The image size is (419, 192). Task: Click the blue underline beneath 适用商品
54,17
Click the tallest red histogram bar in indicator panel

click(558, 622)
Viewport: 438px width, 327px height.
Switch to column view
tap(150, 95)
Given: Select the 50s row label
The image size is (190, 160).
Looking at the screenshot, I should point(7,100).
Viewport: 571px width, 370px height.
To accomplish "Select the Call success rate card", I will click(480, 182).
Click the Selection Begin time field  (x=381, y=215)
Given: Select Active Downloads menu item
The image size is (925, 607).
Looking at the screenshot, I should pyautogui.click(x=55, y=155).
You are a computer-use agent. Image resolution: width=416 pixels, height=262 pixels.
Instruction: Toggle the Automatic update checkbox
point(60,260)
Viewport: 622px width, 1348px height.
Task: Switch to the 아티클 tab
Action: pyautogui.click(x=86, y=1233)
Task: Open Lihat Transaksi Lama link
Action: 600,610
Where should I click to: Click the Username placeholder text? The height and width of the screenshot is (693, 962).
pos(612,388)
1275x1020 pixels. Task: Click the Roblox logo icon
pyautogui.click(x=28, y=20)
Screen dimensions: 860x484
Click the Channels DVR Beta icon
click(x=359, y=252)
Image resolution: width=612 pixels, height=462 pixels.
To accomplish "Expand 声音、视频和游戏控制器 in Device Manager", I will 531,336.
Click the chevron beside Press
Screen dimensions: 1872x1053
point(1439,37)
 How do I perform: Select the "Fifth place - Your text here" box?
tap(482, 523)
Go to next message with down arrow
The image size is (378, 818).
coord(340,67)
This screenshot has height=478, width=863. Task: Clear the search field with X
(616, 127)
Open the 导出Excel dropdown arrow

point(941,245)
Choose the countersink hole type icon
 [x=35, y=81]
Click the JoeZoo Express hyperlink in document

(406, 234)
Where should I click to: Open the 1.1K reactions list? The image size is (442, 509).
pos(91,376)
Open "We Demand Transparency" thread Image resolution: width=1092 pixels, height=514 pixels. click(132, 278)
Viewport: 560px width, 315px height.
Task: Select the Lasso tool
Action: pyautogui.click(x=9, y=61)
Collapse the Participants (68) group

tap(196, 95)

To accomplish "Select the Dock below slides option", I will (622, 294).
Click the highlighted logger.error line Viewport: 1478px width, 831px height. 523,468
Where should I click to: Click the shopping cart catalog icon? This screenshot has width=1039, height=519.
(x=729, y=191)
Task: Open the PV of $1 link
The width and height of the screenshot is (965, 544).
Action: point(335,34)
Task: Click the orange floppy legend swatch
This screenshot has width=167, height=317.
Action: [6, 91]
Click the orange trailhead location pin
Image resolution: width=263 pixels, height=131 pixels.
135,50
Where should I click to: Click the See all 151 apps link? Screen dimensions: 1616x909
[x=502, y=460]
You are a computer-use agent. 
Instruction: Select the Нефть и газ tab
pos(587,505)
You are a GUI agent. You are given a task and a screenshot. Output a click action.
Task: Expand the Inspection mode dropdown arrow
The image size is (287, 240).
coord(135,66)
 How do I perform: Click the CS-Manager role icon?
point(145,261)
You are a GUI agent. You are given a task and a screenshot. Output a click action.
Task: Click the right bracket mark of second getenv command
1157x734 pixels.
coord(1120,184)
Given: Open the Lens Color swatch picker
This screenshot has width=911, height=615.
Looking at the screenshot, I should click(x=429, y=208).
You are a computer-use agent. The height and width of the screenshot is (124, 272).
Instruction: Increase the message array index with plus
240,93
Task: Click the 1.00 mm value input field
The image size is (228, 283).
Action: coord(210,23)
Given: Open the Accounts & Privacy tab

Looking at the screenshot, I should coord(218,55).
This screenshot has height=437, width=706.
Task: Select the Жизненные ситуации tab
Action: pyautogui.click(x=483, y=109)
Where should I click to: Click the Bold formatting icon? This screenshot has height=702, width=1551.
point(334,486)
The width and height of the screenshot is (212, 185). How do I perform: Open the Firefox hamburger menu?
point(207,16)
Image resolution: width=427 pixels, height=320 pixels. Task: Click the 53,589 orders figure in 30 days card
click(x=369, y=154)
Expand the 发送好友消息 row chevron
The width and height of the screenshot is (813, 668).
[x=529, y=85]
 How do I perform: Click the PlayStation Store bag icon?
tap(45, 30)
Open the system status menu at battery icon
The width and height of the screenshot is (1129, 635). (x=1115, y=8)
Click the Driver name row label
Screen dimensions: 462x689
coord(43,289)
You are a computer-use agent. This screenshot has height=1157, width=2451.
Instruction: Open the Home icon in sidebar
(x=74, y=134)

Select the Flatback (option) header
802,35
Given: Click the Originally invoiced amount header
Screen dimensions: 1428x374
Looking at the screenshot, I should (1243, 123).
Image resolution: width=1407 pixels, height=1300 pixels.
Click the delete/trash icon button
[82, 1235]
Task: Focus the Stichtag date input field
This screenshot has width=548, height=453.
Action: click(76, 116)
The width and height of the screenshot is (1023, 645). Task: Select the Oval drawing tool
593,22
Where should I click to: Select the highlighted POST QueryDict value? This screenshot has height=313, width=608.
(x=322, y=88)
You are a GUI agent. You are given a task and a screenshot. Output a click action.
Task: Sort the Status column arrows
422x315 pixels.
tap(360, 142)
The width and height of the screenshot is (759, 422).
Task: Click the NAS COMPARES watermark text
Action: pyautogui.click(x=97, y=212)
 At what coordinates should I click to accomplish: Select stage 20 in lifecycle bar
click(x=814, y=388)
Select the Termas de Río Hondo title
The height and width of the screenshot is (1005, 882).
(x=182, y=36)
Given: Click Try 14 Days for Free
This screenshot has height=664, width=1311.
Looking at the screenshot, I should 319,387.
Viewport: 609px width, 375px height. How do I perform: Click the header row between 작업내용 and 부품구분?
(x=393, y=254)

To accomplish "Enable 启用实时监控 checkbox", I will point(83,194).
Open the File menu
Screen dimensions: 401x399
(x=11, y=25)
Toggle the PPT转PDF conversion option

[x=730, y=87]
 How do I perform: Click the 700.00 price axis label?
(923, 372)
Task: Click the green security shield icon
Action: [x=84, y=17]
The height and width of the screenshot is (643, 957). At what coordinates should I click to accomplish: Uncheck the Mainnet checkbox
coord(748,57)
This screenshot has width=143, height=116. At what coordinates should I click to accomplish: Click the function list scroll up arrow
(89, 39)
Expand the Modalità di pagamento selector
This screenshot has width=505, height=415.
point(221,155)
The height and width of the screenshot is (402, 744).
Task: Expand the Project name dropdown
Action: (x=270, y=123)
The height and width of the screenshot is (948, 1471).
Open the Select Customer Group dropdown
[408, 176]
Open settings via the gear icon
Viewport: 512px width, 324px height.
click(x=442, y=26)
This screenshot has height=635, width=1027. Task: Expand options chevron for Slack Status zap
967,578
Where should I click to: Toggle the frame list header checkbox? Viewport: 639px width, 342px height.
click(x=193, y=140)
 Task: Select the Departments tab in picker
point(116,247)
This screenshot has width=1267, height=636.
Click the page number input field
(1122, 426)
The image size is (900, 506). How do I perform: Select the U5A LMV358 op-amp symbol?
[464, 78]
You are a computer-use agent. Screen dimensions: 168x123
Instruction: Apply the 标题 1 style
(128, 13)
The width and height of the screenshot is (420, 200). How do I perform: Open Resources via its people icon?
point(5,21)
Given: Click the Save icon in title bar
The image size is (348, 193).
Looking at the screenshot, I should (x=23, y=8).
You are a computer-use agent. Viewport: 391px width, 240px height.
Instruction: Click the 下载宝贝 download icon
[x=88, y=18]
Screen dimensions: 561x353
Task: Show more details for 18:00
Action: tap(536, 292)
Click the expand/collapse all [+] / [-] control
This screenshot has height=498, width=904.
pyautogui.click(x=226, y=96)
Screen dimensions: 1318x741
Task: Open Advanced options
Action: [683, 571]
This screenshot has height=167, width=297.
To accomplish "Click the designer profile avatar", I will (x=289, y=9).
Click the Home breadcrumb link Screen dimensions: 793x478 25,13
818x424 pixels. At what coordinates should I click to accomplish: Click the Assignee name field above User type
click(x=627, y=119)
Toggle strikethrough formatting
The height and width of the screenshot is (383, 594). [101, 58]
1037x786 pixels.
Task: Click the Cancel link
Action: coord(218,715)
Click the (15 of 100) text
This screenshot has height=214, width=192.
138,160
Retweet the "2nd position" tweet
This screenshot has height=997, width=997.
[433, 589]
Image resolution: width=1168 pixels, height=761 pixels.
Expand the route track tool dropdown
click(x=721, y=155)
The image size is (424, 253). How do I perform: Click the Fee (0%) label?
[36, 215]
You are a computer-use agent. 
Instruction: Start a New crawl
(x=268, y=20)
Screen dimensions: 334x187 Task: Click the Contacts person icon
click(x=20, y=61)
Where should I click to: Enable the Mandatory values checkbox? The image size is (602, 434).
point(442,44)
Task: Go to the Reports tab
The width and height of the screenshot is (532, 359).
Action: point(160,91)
======
Exercise aim — Change "Oval" to "Rectangle" in the material from the line with "Open the system status menu at battery icon" to the line with "I will point(83,194).", and write out only those lines with nothing else altered.

Result for this task —
Open the system status menu at battery icon
The width and height of the screenshot is (1129, 635). (x=1115, y=8)
Click the Driver name row label
Screen dimensions: 462x689
coord(43,289)
You are a computer-use agent. This screenshot has height=1157, width=2451.
Instruction: Open the Home icon in sidebar
(x=74, y=134)

Select the Flatback (option) header
802,35
Given: Click the Originally invoiced amount header
Screen dimensions: 1428x374
Looking at the screenshot, I should (1243, 123).
Image resolution: width=1407 pixels, height=1300 pixels.
Click the delete/trash icon button
[82, 1235]
Task: Focus the Stichtag date input field
This screenshot has width=548, height=453.
Action: click(76, 116)
The width and height of the screenshot is (1023, 645). Task: Select the Rectangle drawing tool
593,22
Where should I click to: Select the highlighted POST QueryDict value? This screenshot has height=313, width=608.
(x=322, y=88)
You are a GUI agent. You are given a task and a screenshot. Output a click action.
Task: Sort the Status column arrows
422x315 pixels.
tap(360, 142)
The width and height of the screenshot is (759, 422).
Task: Click the NAS COMPARES watermark text
Action: pyautogui.click(x=97, y=212)
 At what coordinates should I click to accomplish: Select stage 20 in lifecycle bar
click(x=814, y=388)
Select the Termas de Río Hondo title
The height and width of the screenshot is (1005, 882).
(x=182, y=36)
Given: Click Try 14 Days for Free
This screenshot has height=664, width=1311.
Looking at the screenshot, I should 319,387.
Viewport: 609px width, 375px height. How do I perform: Click the header row between 작업내용 and 부품구분?
(x=393, y=254)

To accomplish "Enable 启用实时监控 checkbox", I will point(83,194).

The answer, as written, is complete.